Kuriacose Reena, Olive Kenneth E
From the Department of Primary Care Mountain Home VA Medical Center, Mountain Home, and Quillen College of Medicine, Johnson City, Tennessee.
South Med J. 2014 Feb;107(2):66-70. doi: 10.1097/SMJ.0000000000000051.
In recent years, vitamin D deficiency has been recognized increasingly often in patients, and different supplement regimens have been prescribed to treat it. There has been no consensus on treatment regimens. This study was conducted to determine the management of vitamin D deficiency/insufficiency in outpatient adults in northeast Tennessee.
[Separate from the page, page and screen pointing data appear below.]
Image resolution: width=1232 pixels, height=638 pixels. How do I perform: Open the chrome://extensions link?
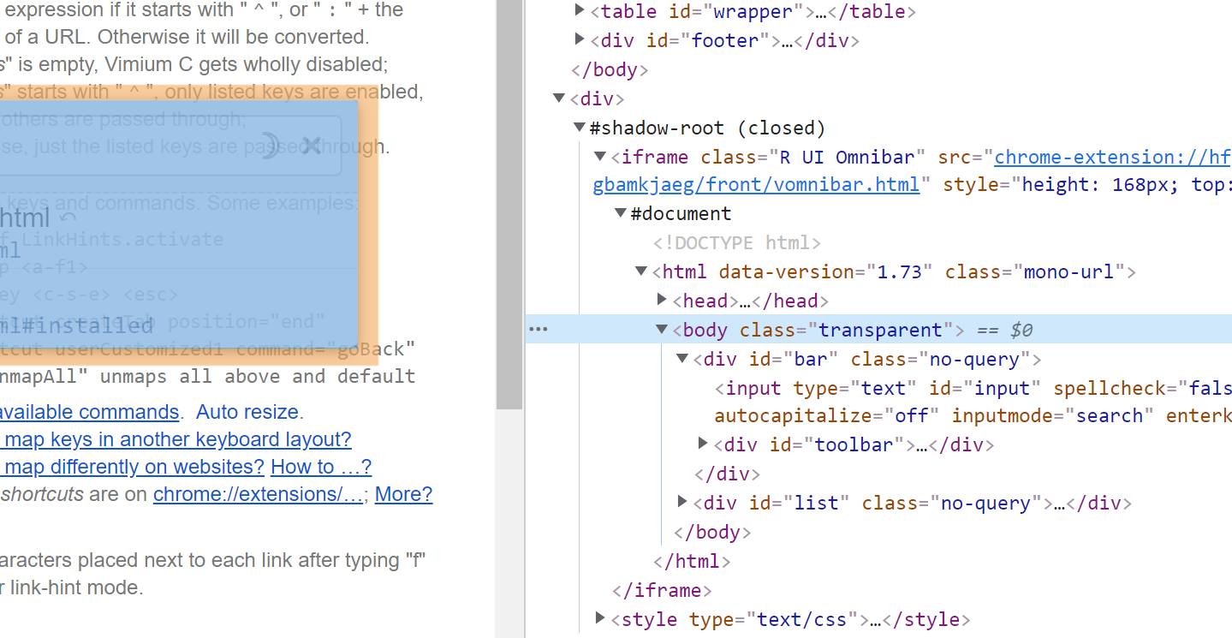point(256,493)
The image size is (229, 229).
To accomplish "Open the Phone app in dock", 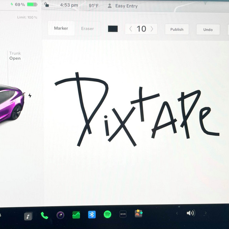I will [44, 215].
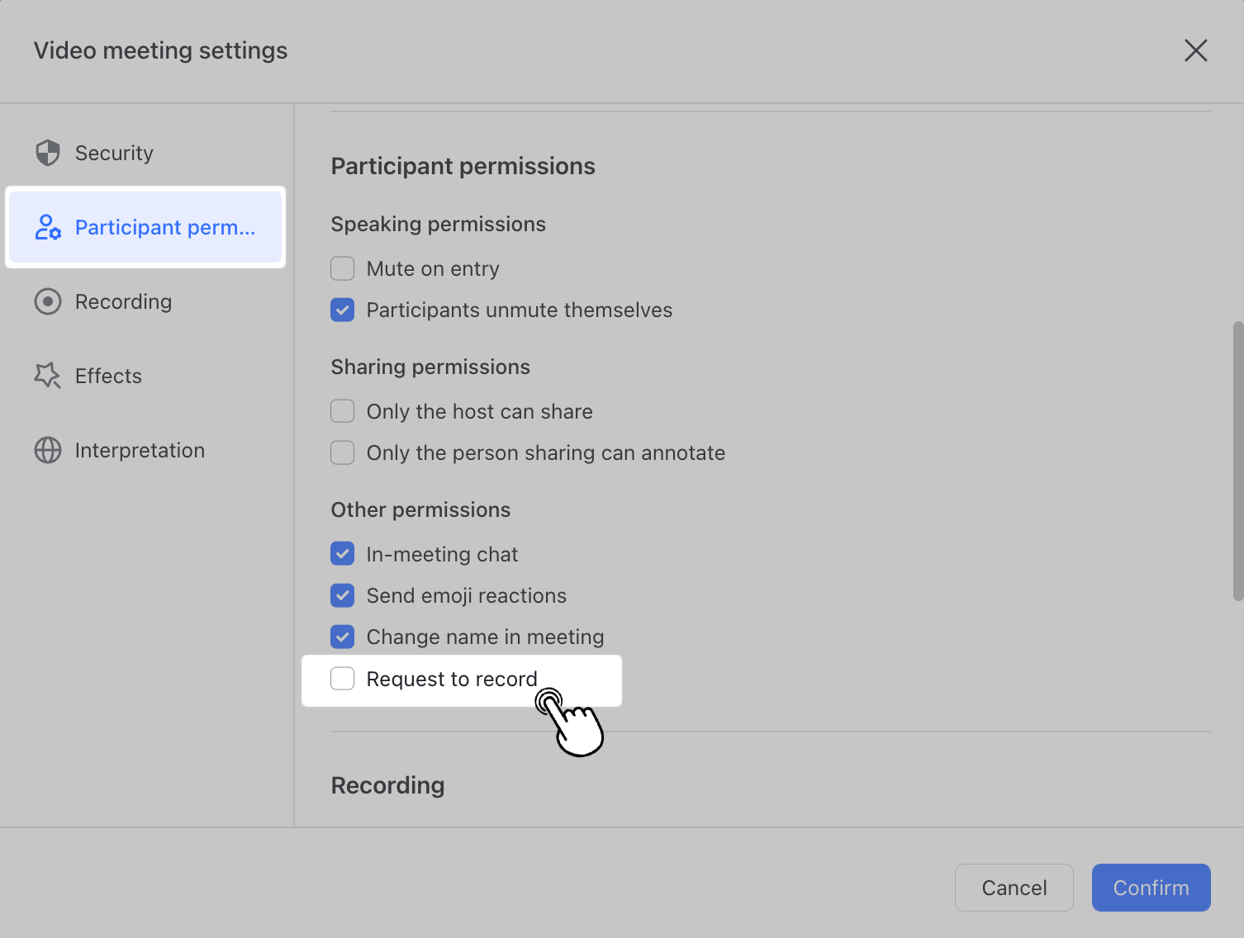Close the Video meeting settings dialog
Screen dimensions: 1244x938
click(1195, 50)
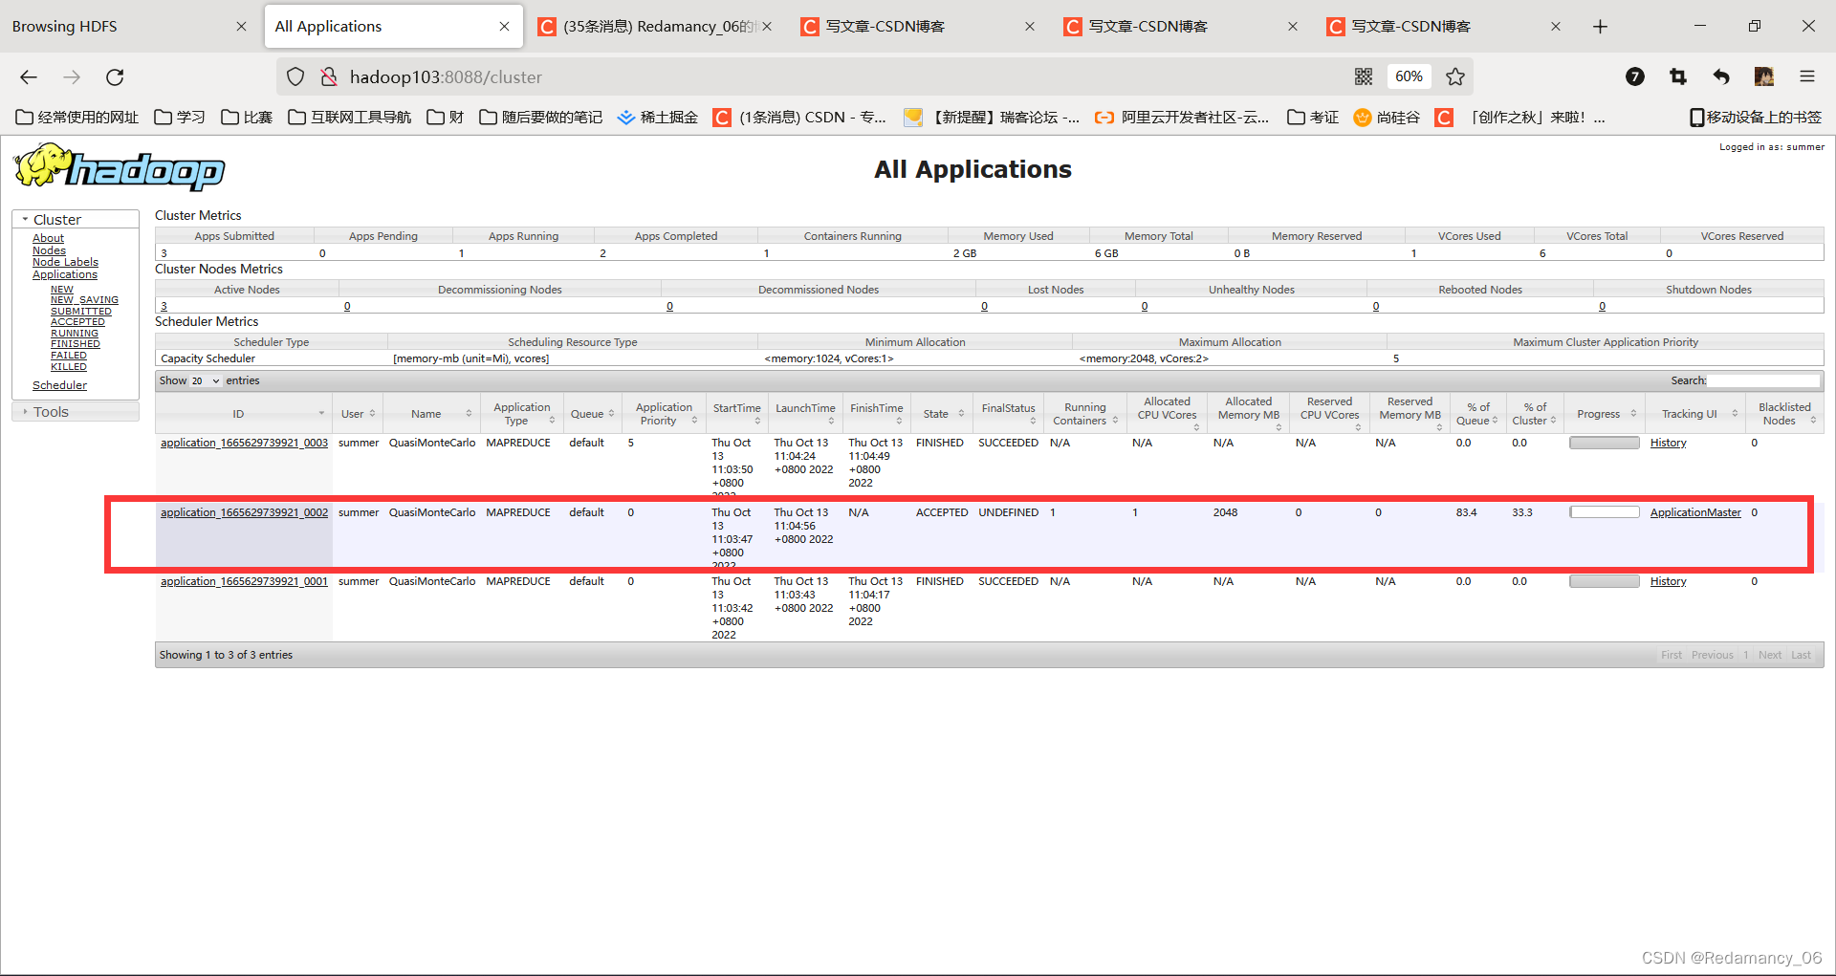Click inside the Search field
1836x976 pixels.
[x=1764, y=380]
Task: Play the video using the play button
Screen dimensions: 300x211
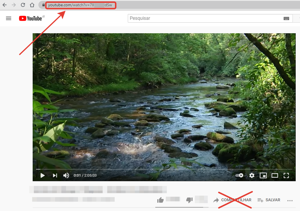Action: [x=42, y=175]
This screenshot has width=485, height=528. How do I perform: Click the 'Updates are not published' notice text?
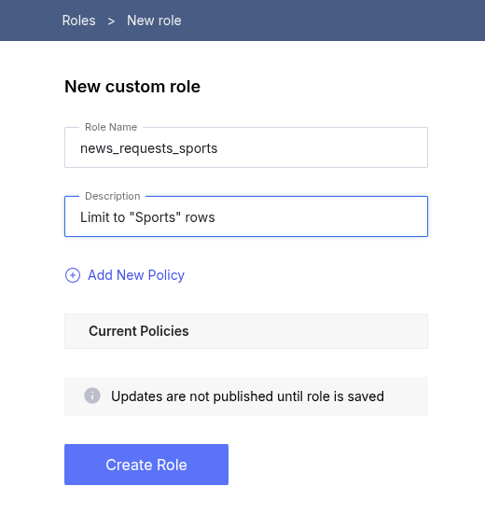pyautogui.click(x=247, y=396)
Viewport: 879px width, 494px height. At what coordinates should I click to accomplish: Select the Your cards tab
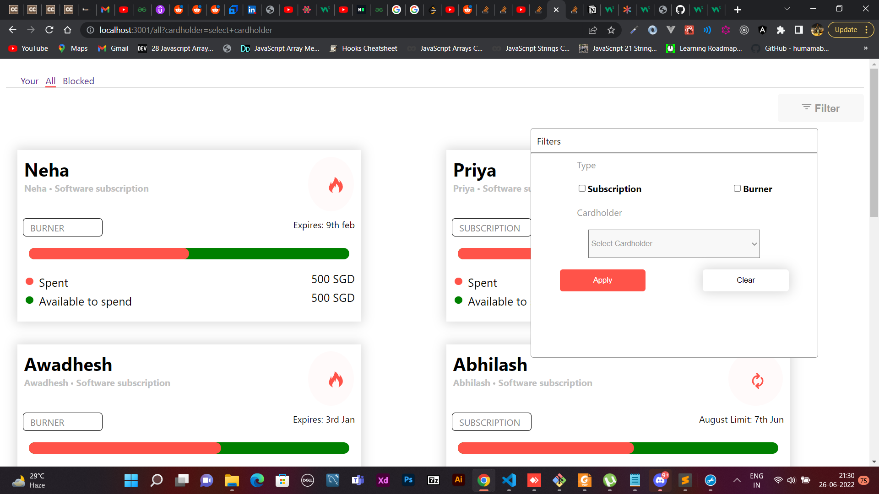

A retrospective record review was conducted in an internal medicine teaching clinic for patients seen from July 2007-July 2008 in Johnson City, Tennessee. A total of 626 nonelectronic charts listed with vitamin D measurements were used in the analysis. Data regarding the level of vitamin D, whether treatment was prescribed, dose and duration of treatment prescribed, and repeat levels of vitamin D, if any were ordered, were collected. Vitamin D deficiency was defined as levels <20 ng/mL; vitamin D insufficiency was defined as levels ranging from 20 to 29.9 ng/mL.
Of the 626 patients, 325 (52%) were vitamin D deficient or insufficient. Of these 325 patients, 184 were given a low-dose supplement and 54 received a high-dose supplement. Eighty-seven were either not prescribed any replacement or the dose was unknown (not documented in the chart). The mean change in serum vitamin D levels was significantly different for the high dose compared with the low dose prescribed. There was no significant sex difference in response to the dose given. On average, those who were vitamin D deficient experienced a greater change than those who were insufficient and a greater change, on average, was observed in those who received a higher dose.
Vitamin D deficiency and insufficiency are highly prevalent. Clinicians tended to prescribe a high dose of treatment for lower levels of serum vitamin D. The response is higher in high-dose treatment. Documentation regarding whether vitamin D supplements were given or the dose of supplements was given and followed up with repeat levels of vitamin D after treatment was poor.
近年来,患者中维生素D缺乏的情况越来越常见,人们采用了不同的补充方案来治疗。但治疗方案尚未达成共识。本研究旨在确定田纳西州东北部门诊成年患者维生素D缺乏/不足的管理方法。
对田纳西州约翰逊市内科教学诊所2007年7月至2008年7月期间就诊的患者进行回顾性病历审查。分析中使用了总共626份列出维生素D测量值的非电子病历。收集了有关维生素D水平、是否开了治疗处方、所开治疗的剂量和持续时间以及维生素D重复检测水平(如果有检测)的数据。维生素D缺乏定义为水平<20 ng/mL;维生素D不足定义为水平在20至29.9 ng/mL之间。
626名患者中,325名(52%)维生素D缺乏或不足。在这325名患者中,184名给予低剂量补充剂,54名接受高剂量补充剂。87名患者要么未开任何替代治疗,要么剂量未知(病历中未记录)。与低剂量相比,高剂量处方的血清维生素D水平平均变化有显著差异。对所给剂量的反应在性别上无显著差异。平均而言,维生素D缺乏者的变化大于不足者,接受高剂量治疗者的变化平均更大。
维生素D缺乏和不足非常普遍。临床医生倾向于对较低的血清维生素D水平开高剂量治疗。高剂量治疗的反应更高。关于是否给予维生素D补充剂或补充剂剂量以及治疗后是否进行维生素D重复检测的记录很差。